Originaire de Podor, Oumou Sy, styliste, créatrice de bijoux et pionnière de l'internet à Dakar, est la costumière de choix de l'élite musicale et artistique du Sénégal. Entre la conception de costumes pour le cinéma et ses créations de haute couture vendues dans le monde entier, Oumou Sy est une femme d'affaires accomplie et une figure incontournable dans le domaine de la culture au Sénégal et en Afrique. Sa marque de fabrique ? Ce sont des costumes faits à partir de matériaux traditionnels et contemporains et des tenues intrigantes aux détails singuliers. On y retrouve du textile, des disques compacts, des paniers, des bouteilles de parfum, des plumes et du raphia. Chacune de ses créations raconte une histoire. Oumou Sy y mélange le passé et le présent, les cultures et l'histoire africaine. La rédaction de Noir Concept vous fait (re) découvrir le parcours et l’histoire d’une des grandes entrepreneures de la mode et de la culture au Sénégal.
L’indépendance financière pour prendre en main les rênes de son destin
La première chose à savoir sur Oumou Sy, c’est qu’elle est une femme battante qui a très tôt su prendre sa vie en main. Elle a en effet très vite compris que lorsqu'une femme est indépendante financièrement, elle peut facilement décider de son propre destin. Si, dans sa tribu, les femmes n'ont souvent qu'un seul but, “se marier et se taire” comme elle le raconte dans ses interviews, Oumou, la rebelle, ne voulait pas suivre ce modèle. Elle rêvait en effet de liberté et d’actions. Ainsi, lorsque son père est décédé, elle a senti toute la force de ce dernier entrer en elle. À 5 ans, elle n'était plus une enfant. À 9 ans, elle a refusé un mariage arrangé. À 13 ans, elle convainc sa mère de lui acheter une machine à coudre pour réaliser ses créations et en vivre.
Au-delà de ce désir d’indépendance financière, Oumou Sy refusait également que sa vie sentimentale soit régentée. Disant non aux prétendants choisis par sa famille, la peulh de Podor s'est rebellée et a épousé un Capverdien métis et catholique. Le mariage s'est malheureusement soldé par un divorce. Elle a alors déménagé pour finalement s'installer dans un vieux quartier du Dakar colonial, la Médina, avec ses enfants. Avec l'aide d'artistes dakarois comme Kalidou Sy, directeur de l'école des beaux-arts, elle a lancé sa carrière à Dakar.

• Énoncé 1: Traduisez en anglais, s'il vous plaît, cette phrase de l'article sur Oumou Sy : « Chacune de ses créations raconte une histoire. »
• Énoncé 2: Recopiez à l'identique la partie de l'article sur Oumou Sy qui s'ouvre sur les mots contenant "L’indépendance financière pour" et se termine par "et en vivre.".
• Énoncé 3: Rédigez la suite de l'article sur Oumou Sy à partir de l'endroit où il s'arrête.
Les enregistrements ne servent à rien ici.

• Entrées extraites:
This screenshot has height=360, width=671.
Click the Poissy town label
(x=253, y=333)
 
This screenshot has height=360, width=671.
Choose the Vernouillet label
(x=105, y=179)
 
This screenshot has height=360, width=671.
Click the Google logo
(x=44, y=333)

• Réponse rédigée 1: Each of her creations tells a story.

• Réponse rédigée 2:
L’indépendance financière pour prendre en main les rênes de son destin
La première chose à savoir sur Oumou Sy, c’est qu’elle est une femme battante qui a très tôt su prendre sa vie en main. Elle a en effet très vite compris que lorsqu'une femme est indépendante financièrement, elle peut facilement décider de son propre destin. Si, dans sa tribu, les femmes n'ont souvent qu'un seul but, “se marier et se taire” comme elle le raconte dans ses interviews, Oumou, la rebelle, ne voulait pas suivre ce modèle. Elle rêvait en effet de liberté et d’actions. Ainsi, lorsque son père est décédé, elle a senti toute la force de ce dernier entrer en elle. À 5 ans, elle n'était plus une enfant. À 9 ans, elle a refusé un mariage arrangé. À 13 ans, elle convainc sa mère de lui acheter une machine à coudre pour réaliser ses créations et en vivre.

• Réponse rédigée 3:
Le parcours d’une créatrice d’envergure internationale
Oumou est un artisan aux multiples dimensions. En effet, depuis le début des années 1980, son talent créatif est connu et reconnu dans la conception et la fabrication de costumes originaux. Ses créations sont également remarquées dans ses nombreuses collaborations avec des artistes africains dans le cinéma (Ousmane Sembène, Djibril Diop Mambéty, …), le théâtre, la danse (Germaine Acogny) ou la musique (Youssou Ndour, Baba Maal, …). Ses travaux dans le monde du cinéma ont donné une signature à ses costumes, ses vêtements de haute couture, ses bijoux et ses accessoires. La créatrice a ainsi réalisé des costumes, des décors, des coiffures et des maquillages pour près d’une vingtaine de films et pour au moins treize spectacles de dimensions nationales, continentales et mondiales. Cela lui a d’ailleurs valu des prix lors de grands festivals et un public beaucoup plus large que celui des défilés de mode.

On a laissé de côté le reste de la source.